> **WHAT IS BEING ASKED**
Your task is to copy the lines of the data below from the line holding "How do I perform: Toggle" through the line holding "Task: Open the Decision menu entry", inclusive, exactly and with nothing added.

> **RECORDED INFORMATION**
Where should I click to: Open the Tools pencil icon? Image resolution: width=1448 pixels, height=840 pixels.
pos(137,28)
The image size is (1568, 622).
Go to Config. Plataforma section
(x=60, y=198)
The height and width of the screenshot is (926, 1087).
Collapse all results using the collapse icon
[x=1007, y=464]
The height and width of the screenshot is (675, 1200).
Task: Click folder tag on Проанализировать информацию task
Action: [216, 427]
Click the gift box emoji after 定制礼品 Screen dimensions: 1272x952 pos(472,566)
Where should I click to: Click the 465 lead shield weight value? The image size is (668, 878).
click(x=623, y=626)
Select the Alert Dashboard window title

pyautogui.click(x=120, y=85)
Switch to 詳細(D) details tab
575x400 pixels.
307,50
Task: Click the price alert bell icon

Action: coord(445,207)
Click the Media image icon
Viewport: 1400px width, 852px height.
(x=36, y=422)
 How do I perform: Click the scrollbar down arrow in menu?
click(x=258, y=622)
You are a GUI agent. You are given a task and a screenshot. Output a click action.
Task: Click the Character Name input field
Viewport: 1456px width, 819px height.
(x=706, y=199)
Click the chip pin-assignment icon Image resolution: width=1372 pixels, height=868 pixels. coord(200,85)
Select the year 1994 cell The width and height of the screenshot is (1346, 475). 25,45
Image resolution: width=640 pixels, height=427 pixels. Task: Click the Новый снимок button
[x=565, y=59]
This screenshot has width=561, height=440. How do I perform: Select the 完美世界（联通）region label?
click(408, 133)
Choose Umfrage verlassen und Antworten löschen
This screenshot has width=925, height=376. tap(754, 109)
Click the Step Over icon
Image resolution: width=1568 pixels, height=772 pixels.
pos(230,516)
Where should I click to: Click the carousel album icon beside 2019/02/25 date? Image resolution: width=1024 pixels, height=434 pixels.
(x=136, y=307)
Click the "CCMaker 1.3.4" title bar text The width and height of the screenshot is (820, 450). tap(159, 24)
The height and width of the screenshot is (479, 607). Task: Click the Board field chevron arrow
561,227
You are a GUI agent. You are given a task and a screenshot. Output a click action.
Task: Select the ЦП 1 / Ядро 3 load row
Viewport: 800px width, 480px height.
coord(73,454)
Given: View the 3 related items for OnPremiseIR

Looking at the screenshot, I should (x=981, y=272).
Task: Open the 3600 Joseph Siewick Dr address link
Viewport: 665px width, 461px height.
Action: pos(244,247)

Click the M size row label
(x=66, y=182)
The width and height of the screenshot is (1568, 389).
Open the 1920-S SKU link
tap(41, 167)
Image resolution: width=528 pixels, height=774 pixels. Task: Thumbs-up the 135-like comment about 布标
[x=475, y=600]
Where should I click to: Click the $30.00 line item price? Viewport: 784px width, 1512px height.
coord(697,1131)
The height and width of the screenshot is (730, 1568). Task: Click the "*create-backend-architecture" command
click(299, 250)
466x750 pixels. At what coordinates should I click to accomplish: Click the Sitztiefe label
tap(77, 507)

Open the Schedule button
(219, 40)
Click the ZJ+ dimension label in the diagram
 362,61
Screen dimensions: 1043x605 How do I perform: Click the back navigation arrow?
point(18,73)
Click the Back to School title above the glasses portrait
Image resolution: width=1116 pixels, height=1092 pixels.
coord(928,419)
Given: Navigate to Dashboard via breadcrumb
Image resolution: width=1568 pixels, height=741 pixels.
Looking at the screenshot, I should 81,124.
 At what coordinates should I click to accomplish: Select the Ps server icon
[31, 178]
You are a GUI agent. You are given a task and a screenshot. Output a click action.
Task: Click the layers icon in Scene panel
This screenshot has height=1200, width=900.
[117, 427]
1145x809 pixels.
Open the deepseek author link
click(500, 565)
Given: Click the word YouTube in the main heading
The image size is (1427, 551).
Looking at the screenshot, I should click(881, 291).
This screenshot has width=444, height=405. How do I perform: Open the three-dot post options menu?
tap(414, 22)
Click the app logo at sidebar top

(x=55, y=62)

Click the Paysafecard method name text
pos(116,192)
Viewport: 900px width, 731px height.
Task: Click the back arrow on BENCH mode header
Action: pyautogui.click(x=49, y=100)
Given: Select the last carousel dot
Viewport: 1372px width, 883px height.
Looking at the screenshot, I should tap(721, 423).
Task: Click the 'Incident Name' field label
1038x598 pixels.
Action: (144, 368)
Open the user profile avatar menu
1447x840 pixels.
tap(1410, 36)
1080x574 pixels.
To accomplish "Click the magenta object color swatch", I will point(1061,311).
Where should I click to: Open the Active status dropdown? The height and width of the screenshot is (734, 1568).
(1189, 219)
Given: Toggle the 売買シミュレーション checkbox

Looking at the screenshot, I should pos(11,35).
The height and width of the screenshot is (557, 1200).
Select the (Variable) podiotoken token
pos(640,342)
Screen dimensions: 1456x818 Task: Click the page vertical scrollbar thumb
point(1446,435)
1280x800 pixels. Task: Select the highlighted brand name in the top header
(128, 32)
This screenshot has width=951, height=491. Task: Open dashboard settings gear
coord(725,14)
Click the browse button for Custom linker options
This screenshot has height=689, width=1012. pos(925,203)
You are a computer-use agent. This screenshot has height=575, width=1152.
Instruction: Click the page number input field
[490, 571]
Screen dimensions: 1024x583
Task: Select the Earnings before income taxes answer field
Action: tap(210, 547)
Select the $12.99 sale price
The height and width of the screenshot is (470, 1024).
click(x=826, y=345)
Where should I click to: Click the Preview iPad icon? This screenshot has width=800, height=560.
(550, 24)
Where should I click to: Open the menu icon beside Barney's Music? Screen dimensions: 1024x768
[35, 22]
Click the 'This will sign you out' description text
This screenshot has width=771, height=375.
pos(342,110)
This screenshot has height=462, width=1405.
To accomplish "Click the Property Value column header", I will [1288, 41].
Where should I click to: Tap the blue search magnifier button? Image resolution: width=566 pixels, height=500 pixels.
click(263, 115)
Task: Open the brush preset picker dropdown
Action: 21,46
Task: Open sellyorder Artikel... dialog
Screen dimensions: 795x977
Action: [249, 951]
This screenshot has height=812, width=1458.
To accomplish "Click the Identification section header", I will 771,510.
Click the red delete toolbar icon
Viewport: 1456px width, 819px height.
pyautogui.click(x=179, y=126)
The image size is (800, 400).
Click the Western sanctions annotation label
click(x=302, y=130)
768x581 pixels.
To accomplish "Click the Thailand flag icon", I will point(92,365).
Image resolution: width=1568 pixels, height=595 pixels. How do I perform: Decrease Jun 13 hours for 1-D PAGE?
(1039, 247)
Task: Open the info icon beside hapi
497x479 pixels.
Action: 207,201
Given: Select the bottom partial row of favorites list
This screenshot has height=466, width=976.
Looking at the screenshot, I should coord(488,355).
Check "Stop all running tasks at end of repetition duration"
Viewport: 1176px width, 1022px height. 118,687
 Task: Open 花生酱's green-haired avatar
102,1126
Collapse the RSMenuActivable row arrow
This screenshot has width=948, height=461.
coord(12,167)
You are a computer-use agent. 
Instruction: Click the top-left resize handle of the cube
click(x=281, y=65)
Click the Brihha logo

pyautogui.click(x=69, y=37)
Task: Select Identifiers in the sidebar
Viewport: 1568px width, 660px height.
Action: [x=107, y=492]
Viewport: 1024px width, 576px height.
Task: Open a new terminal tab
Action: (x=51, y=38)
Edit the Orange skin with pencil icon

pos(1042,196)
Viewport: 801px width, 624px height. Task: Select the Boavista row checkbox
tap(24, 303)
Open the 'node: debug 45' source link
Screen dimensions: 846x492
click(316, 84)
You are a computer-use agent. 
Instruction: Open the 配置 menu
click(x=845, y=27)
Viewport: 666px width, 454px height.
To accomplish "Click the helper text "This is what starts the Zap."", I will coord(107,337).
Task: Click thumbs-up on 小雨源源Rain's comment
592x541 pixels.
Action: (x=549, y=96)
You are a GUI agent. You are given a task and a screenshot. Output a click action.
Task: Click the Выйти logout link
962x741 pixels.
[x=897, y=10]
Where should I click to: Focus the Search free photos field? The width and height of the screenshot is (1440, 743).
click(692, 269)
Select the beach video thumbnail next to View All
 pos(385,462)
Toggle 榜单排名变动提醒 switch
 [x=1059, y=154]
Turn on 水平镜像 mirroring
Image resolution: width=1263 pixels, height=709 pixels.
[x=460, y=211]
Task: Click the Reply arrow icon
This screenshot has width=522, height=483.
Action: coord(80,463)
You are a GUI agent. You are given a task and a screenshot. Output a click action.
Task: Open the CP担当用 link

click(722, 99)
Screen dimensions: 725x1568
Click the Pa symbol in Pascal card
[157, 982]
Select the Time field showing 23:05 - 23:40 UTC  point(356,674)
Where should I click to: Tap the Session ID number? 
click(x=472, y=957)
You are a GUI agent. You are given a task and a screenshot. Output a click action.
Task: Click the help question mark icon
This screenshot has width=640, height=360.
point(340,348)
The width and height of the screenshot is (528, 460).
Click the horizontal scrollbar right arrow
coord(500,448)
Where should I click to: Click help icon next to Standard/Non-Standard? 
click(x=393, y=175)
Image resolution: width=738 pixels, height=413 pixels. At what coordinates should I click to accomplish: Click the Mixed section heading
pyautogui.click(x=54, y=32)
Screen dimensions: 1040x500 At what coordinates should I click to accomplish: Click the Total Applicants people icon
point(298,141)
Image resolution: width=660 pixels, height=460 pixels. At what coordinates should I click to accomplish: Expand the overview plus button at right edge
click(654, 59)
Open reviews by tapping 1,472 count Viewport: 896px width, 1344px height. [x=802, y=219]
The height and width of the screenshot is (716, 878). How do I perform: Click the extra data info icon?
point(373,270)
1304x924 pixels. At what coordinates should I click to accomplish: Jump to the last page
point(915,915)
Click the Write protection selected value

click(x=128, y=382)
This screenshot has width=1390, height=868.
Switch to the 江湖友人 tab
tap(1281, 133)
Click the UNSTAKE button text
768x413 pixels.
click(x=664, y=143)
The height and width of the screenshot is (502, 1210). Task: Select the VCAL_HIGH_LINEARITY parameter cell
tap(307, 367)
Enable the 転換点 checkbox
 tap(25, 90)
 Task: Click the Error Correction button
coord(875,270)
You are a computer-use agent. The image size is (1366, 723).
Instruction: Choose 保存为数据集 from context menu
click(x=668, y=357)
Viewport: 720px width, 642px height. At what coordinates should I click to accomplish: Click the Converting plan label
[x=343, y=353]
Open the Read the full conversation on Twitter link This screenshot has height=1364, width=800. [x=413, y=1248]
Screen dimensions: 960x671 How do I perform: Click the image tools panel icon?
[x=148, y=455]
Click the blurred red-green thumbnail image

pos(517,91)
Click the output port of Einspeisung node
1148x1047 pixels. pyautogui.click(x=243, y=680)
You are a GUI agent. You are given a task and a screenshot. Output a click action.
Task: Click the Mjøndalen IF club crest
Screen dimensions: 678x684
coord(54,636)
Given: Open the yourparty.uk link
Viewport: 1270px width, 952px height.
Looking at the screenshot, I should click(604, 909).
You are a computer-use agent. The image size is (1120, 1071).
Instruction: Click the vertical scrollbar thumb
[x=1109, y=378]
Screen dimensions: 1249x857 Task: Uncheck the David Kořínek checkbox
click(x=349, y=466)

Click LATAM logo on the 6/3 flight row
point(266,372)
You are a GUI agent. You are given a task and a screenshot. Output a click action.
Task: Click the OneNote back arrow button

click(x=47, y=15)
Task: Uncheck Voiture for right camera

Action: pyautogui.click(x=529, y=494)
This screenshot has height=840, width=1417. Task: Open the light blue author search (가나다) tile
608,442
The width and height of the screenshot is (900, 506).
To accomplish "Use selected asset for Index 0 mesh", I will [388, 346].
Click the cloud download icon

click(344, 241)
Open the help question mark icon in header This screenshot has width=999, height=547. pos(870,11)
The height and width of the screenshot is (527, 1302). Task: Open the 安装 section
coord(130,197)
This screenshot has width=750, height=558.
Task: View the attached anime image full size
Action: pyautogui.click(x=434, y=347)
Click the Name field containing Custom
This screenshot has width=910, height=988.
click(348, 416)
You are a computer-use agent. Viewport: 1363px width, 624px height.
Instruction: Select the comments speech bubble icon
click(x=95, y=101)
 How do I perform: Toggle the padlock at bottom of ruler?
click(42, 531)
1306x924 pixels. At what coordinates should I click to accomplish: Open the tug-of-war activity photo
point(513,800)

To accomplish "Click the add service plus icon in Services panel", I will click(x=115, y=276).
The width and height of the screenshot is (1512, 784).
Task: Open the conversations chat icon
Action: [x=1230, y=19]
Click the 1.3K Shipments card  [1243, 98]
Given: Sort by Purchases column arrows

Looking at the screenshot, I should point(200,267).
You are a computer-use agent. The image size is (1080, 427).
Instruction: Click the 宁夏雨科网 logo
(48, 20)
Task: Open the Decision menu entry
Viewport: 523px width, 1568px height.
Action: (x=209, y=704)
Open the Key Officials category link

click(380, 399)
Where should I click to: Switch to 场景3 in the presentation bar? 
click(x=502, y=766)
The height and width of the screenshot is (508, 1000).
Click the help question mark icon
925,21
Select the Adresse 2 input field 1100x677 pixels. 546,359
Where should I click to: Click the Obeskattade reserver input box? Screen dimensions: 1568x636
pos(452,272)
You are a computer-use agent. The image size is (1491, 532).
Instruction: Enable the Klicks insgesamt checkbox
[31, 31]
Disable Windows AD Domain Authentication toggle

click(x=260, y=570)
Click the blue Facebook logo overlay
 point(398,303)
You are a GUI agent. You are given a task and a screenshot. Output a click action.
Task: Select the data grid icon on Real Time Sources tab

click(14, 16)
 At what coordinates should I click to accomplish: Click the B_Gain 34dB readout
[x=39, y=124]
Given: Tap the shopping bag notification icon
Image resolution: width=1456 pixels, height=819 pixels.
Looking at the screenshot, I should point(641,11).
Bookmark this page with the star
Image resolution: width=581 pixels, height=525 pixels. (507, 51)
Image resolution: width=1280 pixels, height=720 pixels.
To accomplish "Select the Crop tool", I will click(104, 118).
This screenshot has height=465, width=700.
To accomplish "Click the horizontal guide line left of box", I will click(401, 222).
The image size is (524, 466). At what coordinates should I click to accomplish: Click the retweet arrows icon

> **ANSWER TO THE PROBLEM**
 How do I perform: Toggle the padlock at bottom of ruler?
click(42, 531)
1306x924 pixels. At what coordinates should I click to accomplish: Open the tug-of-war activity photo
point(513,800)

To accomplish "Click the add service plus icon in Services panel", I will click(x=115, y=276).
The width and height of the screenshot is (1512, 784).
Task: Open the conversations chat icon
Action: [x=1230, y=19]
Click the 1.3K Shipments card  [1243, 98]
Given: Sort by Purchases column arrows

Looking at the screenshot, I should point(200,267).
You are a computer-use agent. The image size is (1080, 427).
Instruction: Click the 宁夏雨科网 logo
(48, 20)
Task: Open the Decision menu entry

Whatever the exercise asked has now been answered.